When I check the block via "hdfs fsck -blockId blk_1084837359" all is
well, I can also `-cat' the data into `wc'. It's a valid GZIP file.

The other kind of "error" we are getting are [2]:

DFSClient: DFS chooseDataNode: got # 1 IOException, will wait for 2648.1420920453265 msec.
BlockReaderFactory: I/O error constructing remote block reader.
java.net.SocketException: Network is unreachable
DFSClient: Failed to connect to /10.12.1.26:50010 for block, add to
deadNodes and continue. java.net.SocketException: Network is unreachable

These are logged in the stderr of _some_ of the executors.

I know that both things (at least to me) look more like a problem with
HDFS and/or CDH. But we tried reading data via mapred jobs that
essentially just manually opened the GZIP files, read them and printed
some status info and those didn't produce any kind of error. The only
thing we noticed was that sometimes the read() call apparently stalled
for several minutes. But we couldn't identify a cause so far.

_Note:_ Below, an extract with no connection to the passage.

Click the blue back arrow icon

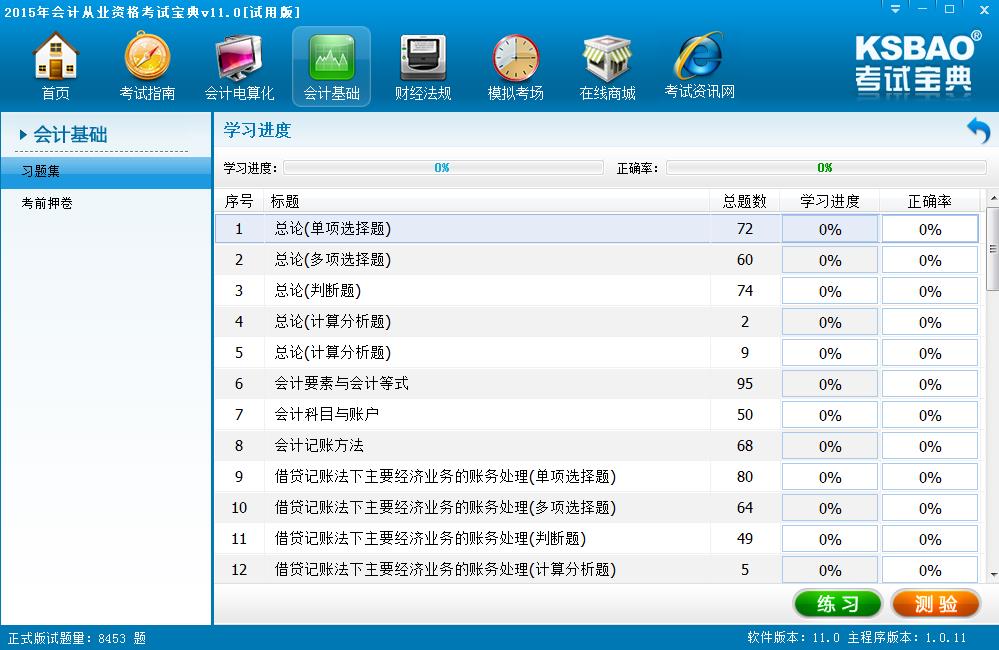point(977,131)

And we
also didn't see any errors in the CDH logs except maybe the following
informational messages:

Likely the client has stopped reading, disconnecting it (node24.ib:50010:DataXceiver error processing READ_BLOCK operation  src: /10.12.1.20:46518 dst: /10.12.1.24:50010); java.net.SocketTimeoutException: 120004 millis timeout while waiting for channel to be ready for write. ch : java.nio.channels.SocketChannel[connected local=/10.12.1.24:50010 remote=/10.12.1.20:46518]

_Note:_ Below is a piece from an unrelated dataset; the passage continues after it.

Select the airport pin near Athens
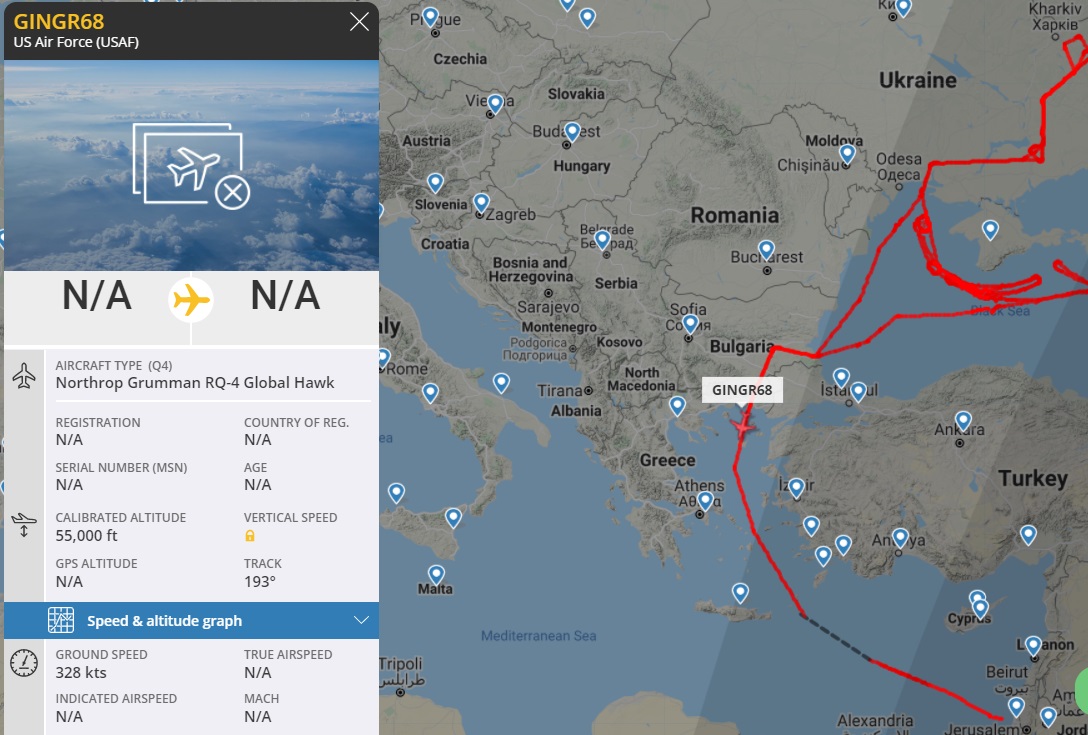 click(705, 501)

All the systems (masters and nodes) can reach each other on the
(infiniband) network. The systems communicate only over that one network
(ie. datanodes only bind to one IP). /etc/hosts files are also the same
on all systems and were distributed via ansible. But we also have a
central DNS with the same data (and for PTR resolution) all systems are
using.

The cluster has 37 nodes and 2 masters.

Suggestions are very welcome. :-)

[0] - http://www.l3s.de/~zab/link_converter.scala
[1] - http://www.l3s.de/~zab/spark-errors-2.txt
[2] - http://www.l3s.de/~zab/spark-errors.txt

Best,
        -jhz

---------------------------------------------------------------------
To unsubscribe e-mail: [hidden email]

Reply | Threaded
Open this post in threaded view
|

Re: Task failures and other problems

Jörn Franke
Maybe contact Oracle support?

Do you have maybe accidentally configured some firewall rules? Routing issues? Maybe only one of the nodes...

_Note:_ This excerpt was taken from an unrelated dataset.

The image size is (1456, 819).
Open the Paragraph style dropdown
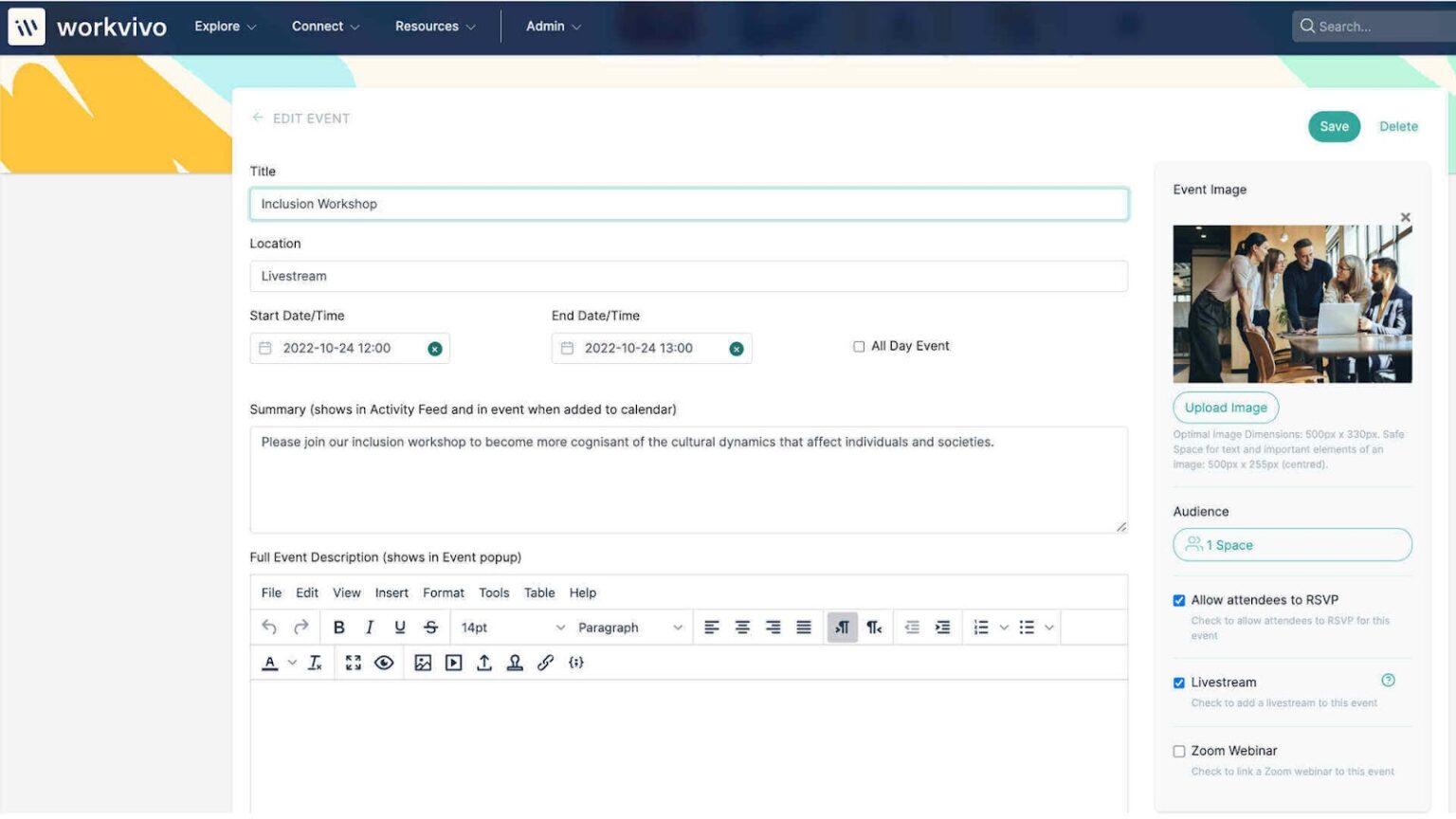pos(626,627)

> On 9. Nov 2017, at 20:04, Jan-Hendrik Zab <[hidden email]> wrote:
>
>
> Hello!
>
> This might not be the perfect list for the issue, but I tried user@
> previously with the same issue, but with a bit less information to no
> avail.
>
> So I'm hoping someone here can point me into the right direction.
>
> We're using Spark 2.2 on CDH 5.13 (Hadoop 2.6 with patches) and a lot of
> our jobs fail, even when the jobs are super simple. For instance: [0]
>
> We get two kinds of "errors", one where a task is actually marked as
> failed in the web ui [1]. Basically:
>
> org.apache.hadoop.hdfs.BlockMissingException: Could not obtain block:
> BP-1464899749-10.10.0.1-1378382027840:blk_1084837359_1099539407729
> file=/data/ia/derivatives/de/links/TA/part-68879.gz
>
> See link for the stack trace.
>
> When I check the block via "hdfs fsck -blockId blk_1084837359" all is
> well, I can also `-cat' the data into `wc'. It's a valid GZIP file.
>
> The other kind of "error" we are getting are [2]:
>
> DFSClient: DFS chooseDataNode: got # 1 IOException, will wait for 2648.1420920453265 msec.
> BlockReaderFactory: I/O error constructing remote block reader.
> java.net.SocketException: Network is unreachable
> DFSClient: Failed to connect to /10.12.1.26:50010 for block, add to
> deadNodes and continue. java.net.SocketException: Network is unreachable
>
> These are logged in the stderr of _some_ of the executors.
>
> I know that both things (at least to me) look more like a problem with
> HDFS and/or CDH. But we tried reading data via mapred jobs that
> essentially just manually opened the GZIP files, read them and printed
> some status info and those didn't produce any kind of error. The only
> thing we noticed was that sometimes the read() call apparently stalled
> for several minutes. But we couldn't identify a cause so far. And we
> also didn't see any errors in the CDH logs except maybe the following
> informational messages:
>
> Likely the client has stopped reading, disconnecting it (node24.ib:50010:DataXceiver error processing READ_BLOCK operation  src: /10.12.1.20:46518 dst: /10.12.1.24:50010); java.net.SocketTimeoutException: 120004 millis timeout while waiting for channel to be ready for write. ch : java.nio.channels.SocketChannel[connected local=/10.12.1.24:50010 remote=/10.12.1.20:46518]
>
> All the systems (masters and nodes) can reach each other on the
> (infiniband) network. The systems communicate only over that one network
> (ie. datanodes only bind to one IP). /etc/hosts files are also the same
> on all systems and were distributed via ansible. But we also have a
> central DNS with the same data (and for PTR resolution) all systems are
> using.
>
> The cluster has 37 nodes and 2 masters.
>
> Suggestions are very welcome. :-)
>
> [0] - http://www.l3s.de/~zab/link_converter.scala
> [1] - http://www.l3s.de/~zab/spark-errors-2.txt
> [2] - http://www.l3s.de/~zab/spark-errors.txt
>
> Best,
>        -jhz
>
> ---------------------------------------------------------------------
> To unsubscribe e-mail: [hidden email]
>

---------------------------------------------------------------------
To unsubscribe e-mail: [hidden email]

Reply | Threaded
Open this post in threaded view
|

Re: Task failures and other problems

Jan-Hendrik Zab-2

Jörn Franke <[hidden email]> writes:

> Maybe contact Oracle support?

Something like that would be the last option I guess, university money
is usually hard to come by for such things.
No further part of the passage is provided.